— Start —
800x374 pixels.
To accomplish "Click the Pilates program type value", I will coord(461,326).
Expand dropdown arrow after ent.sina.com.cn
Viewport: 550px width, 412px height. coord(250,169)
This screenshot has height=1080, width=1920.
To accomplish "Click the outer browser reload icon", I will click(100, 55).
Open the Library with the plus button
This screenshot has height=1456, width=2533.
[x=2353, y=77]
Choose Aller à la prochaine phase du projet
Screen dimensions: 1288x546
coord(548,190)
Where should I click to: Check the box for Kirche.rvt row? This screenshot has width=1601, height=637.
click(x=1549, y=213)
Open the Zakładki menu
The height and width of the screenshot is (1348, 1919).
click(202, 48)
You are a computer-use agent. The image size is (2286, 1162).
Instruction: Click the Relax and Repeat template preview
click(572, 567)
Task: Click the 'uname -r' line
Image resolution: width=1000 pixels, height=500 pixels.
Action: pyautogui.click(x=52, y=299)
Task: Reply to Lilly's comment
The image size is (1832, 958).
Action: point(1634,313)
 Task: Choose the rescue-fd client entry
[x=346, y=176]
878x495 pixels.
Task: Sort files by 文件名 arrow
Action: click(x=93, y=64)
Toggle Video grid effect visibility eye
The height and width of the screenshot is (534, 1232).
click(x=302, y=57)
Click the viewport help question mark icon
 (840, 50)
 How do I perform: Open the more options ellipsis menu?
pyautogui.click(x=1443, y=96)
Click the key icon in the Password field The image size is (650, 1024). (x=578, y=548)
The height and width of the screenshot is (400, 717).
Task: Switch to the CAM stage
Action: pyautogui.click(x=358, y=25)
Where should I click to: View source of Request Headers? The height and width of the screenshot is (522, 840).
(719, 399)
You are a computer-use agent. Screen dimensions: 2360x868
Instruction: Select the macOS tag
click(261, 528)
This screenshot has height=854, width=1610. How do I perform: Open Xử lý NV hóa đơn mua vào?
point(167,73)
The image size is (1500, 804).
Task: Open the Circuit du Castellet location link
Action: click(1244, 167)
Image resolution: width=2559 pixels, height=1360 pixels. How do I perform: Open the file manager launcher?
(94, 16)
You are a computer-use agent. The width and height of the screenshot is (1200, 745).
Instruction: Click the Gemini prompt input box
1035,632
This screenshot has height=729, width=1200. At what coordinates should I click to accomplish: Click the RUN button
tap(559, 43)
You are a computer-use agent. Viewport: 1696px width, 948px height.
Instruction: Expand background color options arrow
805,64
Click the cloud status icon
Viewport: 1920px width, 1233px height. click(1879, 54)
— End —
**WORK TO BE COMPLETED:** Can you copy out the entries exactly, beginning at the line that contains "This screenshot has height=729, width=1200." and continuing through the end of the entries?

**EXERCISE SOLUTION:**
This screenshot has height=729, width=1200. At what coordinates should I click to accomplish: Click the RUN button
tap(559, 43)
You are a computer-use agent. Viewport: 1696px width, 948px height.
Instruction: Expand background color options arrow
805,64
Click the cloud status icon
Viewport: 1920px width, 1233px height. click(1879, 54)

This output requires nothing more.